> **Exercise material**:
==============================
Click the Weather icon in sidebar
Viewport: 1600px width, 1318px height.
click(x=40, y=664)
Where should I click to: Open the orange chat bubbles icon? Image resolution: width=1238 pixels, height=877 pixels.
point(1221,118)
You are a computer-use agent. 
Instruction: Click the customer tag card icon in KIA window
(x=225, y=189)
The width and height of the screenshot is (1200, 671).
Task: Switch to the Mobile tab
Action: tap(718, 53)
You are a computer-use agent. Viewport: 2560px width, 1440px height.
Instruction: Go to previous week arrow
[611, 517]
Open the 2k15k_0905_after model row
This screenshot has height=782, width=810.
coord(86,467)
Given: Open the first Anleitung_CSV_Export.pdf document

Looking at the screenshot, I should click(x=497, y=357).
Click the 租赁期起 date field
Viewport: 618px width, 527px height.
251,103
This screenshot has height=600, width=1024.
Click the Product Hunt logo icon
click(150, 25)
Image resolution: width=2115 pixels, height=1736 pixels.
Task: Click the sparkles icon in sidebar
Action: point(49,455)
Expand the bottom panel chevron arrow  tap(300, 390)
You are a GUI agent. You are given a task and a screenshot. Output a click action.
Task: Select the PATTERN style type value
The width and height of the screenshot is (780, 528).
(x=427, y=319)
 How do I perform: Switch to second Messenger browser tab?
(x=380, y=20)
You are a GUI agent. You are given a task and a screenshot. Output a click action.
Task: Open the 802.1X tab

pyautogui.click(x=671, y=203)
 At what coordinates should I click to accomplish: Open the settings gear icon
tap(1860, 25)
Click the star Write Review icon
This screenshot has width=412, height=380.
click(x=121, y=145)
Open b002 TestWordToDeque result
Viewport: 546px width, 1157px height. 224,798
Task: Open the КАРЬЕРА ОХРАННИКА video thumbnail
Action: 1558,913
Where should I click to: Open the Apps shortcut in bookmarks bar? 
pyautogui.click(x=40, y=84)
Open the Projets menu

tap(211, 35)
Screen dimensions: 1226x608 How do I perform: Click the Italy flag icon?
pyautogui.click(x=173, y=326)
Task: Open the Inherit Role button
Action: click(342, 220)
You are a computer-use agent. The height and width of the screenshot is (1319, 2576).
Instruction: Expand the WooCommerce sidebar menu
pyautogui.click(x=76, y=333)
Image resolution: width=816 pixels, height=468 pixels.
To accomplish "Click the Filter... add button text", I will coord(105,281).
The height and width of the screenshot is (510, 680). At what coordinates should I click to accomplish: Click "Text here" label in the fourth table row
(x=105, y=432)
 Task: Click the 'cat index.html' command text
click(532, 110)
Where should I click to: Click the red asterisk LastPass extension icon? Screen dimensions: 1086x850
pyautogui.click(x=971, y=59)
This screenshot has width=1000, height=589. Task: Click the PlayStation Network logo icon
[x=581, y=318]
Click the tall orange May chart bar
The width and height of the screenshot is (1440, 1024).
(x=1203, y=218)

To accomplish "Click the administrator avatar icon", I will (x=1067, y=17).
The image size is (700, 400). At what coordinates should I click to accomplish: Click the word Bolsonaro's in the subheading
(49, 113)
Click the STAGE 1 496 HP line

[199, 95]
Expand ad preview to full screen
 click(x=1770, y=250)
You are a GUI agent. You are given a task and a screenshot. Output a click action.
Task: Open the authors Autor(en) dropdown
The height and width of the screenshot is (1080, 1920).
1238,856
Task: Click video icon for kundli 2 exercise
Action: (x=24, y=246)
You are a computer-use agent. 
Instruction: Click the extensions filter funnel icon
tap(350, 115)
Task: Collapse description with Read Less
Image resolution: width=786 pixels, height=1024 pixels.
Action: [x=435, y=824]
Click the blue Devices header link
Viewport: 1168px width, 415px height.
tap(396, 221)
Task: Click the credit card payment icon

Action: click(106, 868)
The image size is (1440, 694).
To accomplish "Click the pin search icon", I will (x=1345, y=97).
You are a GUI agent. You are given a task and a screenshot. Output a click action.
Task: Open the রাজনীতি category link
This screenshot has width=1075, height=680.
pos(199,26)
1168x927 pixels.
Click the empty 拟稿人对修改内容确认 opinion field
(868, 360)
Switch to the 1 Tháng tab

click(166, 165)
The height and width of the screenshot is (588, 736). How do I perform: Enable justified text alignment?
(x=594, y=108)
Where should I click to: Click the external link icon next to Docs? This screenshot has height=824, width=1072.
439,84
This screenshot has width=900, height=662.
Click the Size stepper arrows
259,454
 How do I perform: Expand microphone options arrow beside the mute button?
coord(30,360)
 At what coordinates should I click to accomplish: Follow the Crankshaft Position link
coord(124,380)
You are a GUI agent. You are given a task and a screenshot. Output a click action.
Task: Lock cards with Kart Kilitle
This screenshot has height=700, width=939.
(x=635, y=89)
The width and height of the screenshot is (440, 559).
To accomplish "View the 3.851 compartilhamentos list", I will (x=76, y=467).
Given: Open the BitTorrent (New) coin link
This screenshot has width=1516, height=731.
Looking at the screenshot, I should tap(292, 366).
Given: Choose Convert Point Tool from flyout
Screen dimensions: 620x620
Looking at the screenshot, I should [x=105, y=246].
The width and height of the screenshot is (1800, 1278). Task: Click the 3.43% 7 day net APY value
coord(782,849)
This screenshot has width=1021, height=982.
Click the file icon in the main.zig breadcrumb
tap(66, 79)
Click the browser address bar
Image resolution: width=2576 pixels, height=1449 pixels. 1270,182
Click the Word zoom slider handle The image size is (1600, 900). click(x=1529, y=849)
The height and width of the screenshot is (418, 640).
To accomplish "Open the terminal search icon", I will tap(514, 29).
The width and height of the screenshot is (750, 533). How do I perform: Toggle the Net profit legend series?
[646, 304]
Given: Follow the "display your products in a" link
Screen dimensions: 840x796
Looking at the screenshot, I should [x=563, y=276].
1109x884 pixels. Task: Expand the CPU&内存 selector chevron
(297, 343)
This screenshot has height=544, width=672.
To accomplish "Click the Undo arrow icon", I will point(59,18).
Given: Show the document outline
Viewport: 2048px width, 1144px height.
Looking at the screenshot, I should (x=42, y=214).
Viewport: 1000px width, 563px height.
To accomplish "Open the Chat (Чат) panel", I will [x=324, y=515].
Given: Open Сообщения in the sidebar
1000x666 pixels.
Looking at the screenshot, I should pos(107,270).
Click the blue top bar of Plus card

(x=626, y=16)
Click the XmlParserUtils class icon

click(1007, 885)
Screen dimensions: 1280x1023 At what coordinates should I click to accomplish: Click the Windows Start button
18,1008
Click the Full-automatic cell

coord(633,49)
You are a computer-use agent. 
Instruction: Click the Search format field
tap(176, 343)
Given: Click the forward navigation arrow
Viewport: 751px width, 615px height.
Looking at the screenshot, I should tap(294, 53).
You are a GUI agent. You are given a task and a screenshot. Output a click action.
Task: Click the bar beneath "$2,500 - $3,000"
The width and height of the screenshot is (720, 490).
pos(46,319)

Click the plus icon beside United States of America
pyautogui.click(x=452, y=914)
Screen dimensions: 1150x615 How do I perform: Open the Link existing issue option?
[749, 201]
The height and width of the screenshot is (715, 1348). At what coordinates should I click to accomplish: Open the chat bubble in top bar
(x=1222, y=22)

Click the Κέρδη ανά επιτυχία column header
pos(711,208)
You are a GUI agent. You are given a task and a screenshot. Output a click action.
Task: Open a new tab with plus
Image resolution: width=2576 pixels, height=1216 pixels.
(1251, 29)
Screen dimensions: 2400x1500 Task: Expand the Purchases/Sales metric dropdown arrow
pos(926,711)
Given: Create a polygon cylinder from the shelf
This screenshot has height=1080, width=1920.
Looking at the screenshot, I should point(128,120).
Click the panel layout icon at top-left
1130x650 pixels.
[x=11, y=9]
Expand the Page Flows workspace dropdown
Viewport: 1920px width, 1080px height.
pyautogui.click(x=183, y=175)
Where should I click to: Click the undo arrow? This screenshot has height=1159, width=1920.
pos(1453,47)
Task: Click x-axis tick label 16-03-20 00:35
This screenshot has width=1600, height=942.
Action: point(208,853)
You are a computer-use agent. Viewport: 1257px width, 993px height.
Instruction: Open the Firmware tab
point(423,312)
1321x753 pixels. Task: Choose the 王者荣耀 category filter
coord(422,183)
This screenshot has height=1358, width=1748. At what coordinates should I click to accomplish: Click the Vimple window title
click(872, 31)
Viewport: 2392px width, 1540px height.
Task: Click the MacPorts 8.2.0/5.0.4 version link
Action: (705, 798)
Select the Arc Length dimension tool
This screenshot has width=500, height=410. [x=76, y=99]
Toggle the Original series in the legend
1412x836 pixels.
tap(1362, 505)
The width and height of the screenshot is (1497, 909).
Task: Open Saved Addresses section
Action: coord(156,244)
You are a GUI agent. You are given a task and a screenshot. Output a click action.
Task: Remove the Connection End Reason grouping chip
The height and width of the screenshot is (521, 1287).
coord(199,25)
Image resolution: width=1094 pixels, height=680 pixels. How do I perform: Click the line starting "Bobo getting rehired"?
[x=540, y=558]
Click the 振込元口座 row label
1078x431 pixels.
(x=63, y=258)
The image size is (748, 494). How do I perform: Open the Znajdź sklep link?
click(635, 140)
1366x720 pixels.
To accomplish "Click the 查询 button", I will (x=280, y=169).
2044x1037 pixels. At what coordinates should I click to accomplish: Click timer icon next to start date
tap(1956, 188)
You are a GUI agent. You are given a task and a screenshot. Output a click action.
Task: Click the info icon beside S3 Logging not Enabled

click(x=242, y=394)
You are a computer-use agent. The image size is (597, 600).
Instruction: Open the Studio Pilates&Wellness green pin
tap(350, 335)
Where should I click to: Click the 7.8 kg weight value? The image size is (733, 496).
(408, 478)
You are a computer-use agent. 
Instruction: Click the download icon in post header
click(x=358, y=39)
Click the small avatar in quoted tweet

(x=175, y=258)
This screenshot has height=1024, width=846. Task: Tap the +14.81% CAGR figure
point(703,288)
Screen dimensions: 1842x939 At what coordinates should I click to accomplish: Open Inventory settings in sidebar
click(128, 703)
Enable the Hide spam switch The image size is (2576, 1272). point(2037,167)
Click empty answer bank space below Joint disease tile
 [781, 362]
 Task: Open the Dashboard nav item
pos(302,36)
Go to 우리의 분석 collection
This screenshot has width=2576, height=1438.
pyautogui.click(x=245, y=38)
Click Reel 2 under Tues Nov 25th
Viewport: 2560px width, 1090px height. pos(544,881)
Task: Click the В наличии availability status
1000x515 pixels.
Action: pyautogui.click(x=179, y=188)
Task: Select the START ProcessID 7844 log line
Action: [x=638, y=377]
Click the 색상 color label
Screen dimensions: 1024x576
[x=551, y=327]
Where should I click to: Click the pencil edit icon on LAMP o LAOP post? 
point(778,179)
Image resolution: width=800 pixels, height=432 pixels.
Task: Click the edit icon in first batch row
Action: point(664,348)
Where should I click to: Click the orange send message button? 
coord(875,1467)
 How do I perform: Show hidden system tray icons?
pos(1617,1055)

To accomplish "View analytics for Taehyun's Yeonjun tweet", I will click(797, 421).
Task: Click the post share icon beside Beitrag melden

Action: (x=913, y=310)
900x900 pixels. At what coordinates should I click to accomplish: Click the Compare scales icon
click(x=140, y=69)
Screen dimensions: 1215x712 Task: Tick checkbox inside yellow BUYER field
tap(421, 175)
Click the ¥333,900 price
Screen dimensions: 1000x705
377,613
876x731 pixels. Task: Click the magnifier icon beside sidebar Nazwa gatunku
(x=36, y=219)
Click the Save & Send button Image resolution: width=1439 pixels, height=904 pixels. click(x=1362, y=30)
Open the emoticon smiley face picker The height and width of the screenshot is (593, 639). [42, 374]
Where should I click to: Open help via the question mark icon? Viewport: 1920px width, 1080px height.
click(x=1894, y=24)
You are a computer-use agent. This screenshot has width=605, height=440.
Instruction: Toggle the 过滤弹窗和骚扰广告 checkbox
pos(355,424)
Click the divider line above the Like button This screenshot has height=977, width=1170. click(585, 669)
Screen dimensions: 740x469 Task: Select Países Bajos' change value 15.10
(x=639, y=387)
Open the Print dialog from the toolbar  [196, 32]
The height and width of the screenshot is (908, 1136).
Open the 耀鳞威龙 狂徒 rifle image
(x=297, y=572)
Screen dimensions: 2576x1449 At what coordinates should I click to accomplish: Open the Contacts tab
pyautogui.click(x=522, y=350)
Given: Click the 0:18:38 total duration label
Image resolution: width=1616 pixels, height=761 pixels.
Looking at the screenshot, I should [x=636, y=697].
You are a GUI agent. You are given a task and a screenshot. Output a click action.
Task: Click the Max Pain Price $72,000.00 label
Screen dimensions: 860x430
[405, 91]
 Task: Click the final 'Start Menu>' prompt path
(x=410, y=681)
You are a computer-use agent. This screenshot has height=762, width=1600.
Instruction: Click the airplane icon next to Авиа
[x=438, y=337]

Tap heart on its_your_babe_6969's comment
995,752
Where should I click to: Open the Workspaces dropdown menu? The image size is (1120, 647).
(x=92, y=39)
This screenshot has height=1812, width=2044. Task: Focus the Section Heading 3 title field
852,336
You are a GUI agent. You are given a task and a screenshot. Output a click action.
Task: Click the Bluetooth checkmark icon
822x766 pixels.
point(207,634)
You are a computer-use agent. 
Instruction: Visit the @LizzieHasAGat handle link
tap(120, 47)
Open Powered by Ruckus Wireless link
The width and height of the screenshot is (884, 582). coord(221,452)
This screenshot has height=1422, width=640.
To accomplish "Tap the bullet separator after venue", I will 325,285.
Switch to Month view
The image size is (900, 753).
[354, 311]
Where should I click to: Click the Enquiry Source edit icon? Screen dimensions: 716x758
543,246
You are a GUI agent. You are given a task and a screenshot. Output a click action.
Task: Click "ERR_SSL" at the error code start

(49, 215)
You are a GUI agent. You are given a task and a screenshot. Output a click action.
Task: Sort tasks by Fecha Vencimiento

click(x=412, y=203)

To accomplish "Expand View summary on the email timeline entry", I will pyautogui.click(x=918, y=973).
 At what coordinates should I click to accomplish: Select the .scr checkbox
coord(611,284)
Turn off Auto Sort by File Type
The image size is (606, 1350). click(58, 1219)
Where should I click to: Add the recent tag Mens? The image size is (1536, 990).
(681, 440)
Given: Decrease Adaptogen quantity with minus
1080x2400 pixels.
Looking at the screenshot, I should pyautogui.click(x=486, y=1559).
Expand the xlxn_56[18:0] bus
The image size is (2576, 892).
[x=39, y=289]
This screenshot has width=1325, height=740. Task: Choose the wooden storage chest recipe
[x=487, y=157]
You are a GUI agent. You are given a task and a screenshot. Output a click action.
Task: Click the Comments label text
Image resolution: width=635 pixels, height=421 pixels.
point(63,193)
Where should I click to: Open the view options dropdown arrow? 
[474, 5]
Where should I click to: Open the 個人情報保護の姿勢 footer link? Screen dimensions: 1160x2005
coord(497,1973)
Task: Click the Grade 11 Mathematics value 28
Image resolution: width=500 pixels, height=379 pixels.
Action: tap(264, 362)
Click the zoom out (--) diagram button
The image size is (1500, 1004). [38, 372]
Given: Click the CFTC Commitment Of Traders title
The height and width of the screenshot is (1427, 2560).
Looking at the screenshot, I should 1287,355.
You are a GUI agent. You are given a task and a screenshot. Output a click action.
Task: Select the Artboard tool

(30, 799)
==============================
> **What to do**: Collect every line above that contains the word "date", and copy each one in full.

> **Complete output**:
Click the 租赁期起 date field
2044x1037 pixels. At what coordinates should I click to accomplish: Click timer icon next to start date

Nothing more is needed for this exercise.